An overly-mesquited malted barley produces an astringent, bitey and unbalanced new make. An astringent, bitey and unbalanced new make mingling with the tannins of a new American White oak barrel, and you have an aged product is less warm wrappings of honey and velvet and more like chugging on over-soaked tea-bag and gone-off red wine. 

That means that what was once known as our Winter Release - newly-christened Ode to Islay - was a chance for the distillery crew at Whiskey Del Bac to show off our distilling, aging, finishing, and blending chops. 

If we’re able to take this beautiful-but-persnickety smoke profile and craft something that is like taking a deep breath from a mesquite-packed chimenea without thinking that you’ve similarly swallowed the spent ash? Well then, we’re sitting pretty. 

A Whiskey of Arizona

As such, this love letter to our Sonoran roots simultaneously tips our hats to the brilliant distillers that came before us. It only seems fitting, then, that our ode to one of the most beloved and divisive styles of whiskey should take inspiration from a wide and varied lot. 

This year’s Ode to Islay is a mix of three different 100% malted barley mash bills and three different finishing casks. We’ve blended together a 100% mesquited-not-peated malt mash bill, with our standard 60% unsmoked/40% mesquited mash bill, along with our 100% unsmoked mash bill.

Those three disparate mash bills have all been initially aged in brand-new American White Oak toasted and charred quarter casks, then finished in a mix of ex-bourbon, tequila, and second-use Whiskey Del Bac Dorado barrels. 

These were all then blended together, allowed to marry for more than three months, and then slowly proofed down to 110 proof (55% ABV). 
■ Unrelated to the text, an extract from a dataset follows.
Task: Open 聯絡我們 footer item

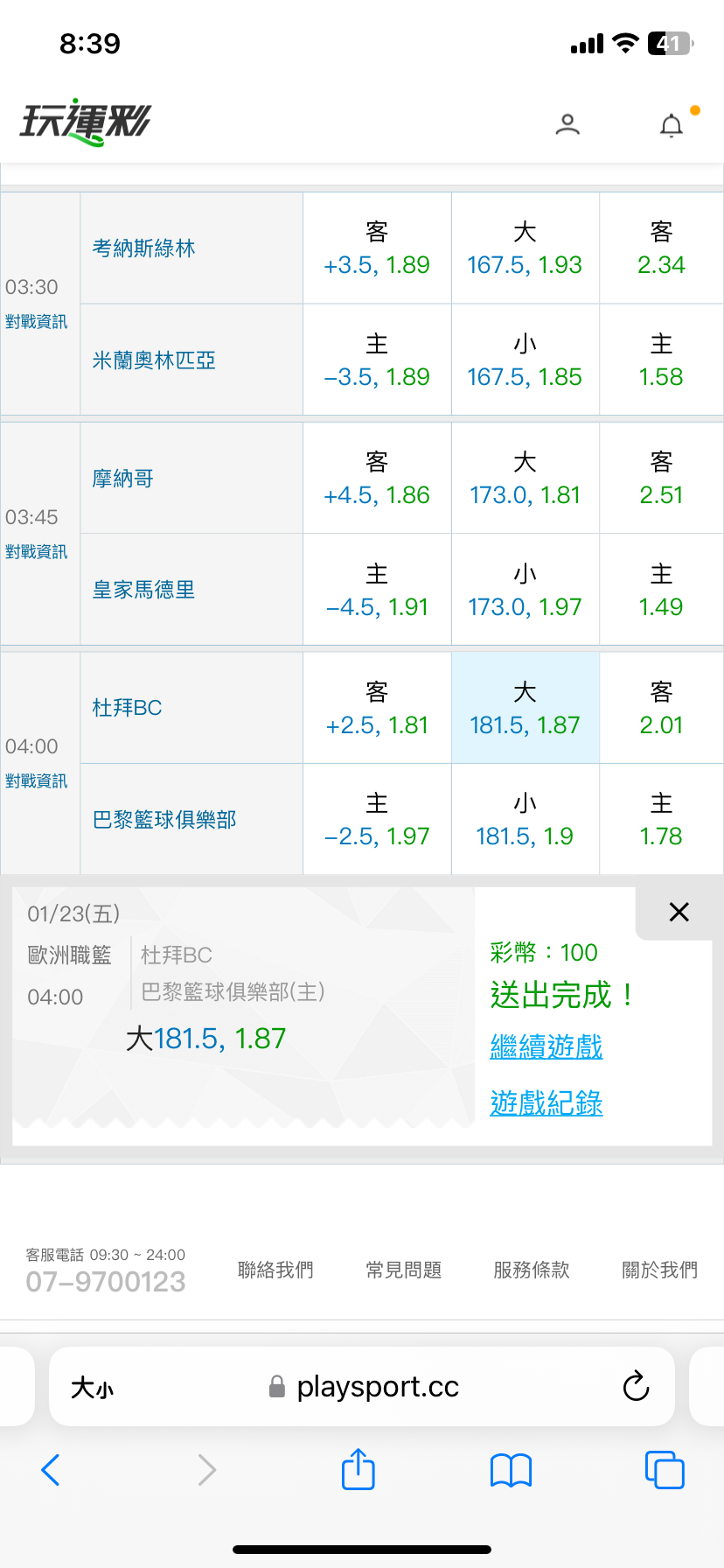Action: click(x=275, y=1270)
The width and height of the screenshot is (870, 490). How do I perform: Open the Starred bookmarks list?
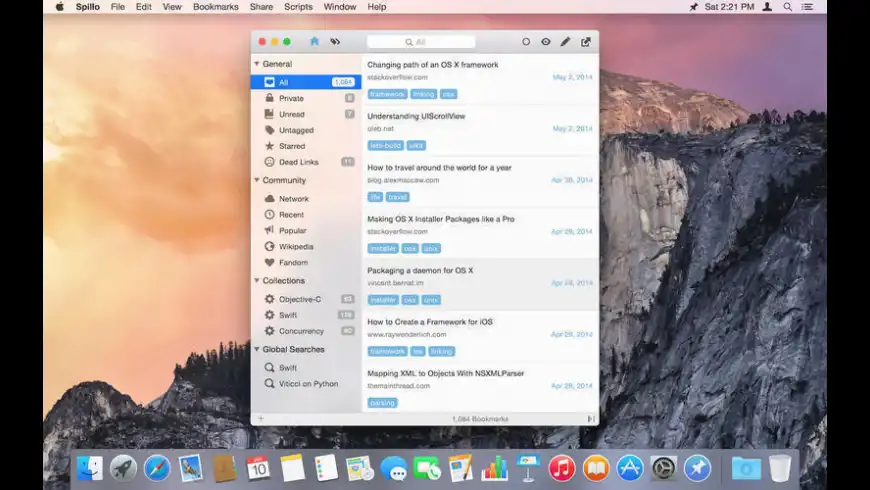point(292,146)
The final result is a beautiful love letter to both inspirations. 

On the nose, you may find cocoa nibs, cinnamon, charred mesquite, and earth. On the palate are caramel-dipped apples, sour cherry, and dulce de leche. 

When neat, you may find soft vanilla up front, blossoming into plumes of mesquite smoke and white pepper, tapering off into soft cinnamon and candied toffee. 

On the rocks, you may find the mesquite moves to the forefront, contrasting against new notes of vanilla and dried stone fruit. The pepper spice recedes, replaced by notes of honey and butterscotch. 

Our recommendation is to serve Ode To Islay with one large ice cube. 

So, pour a little bit for yourself this winter. And snuggle up. The desert winter is beautiful.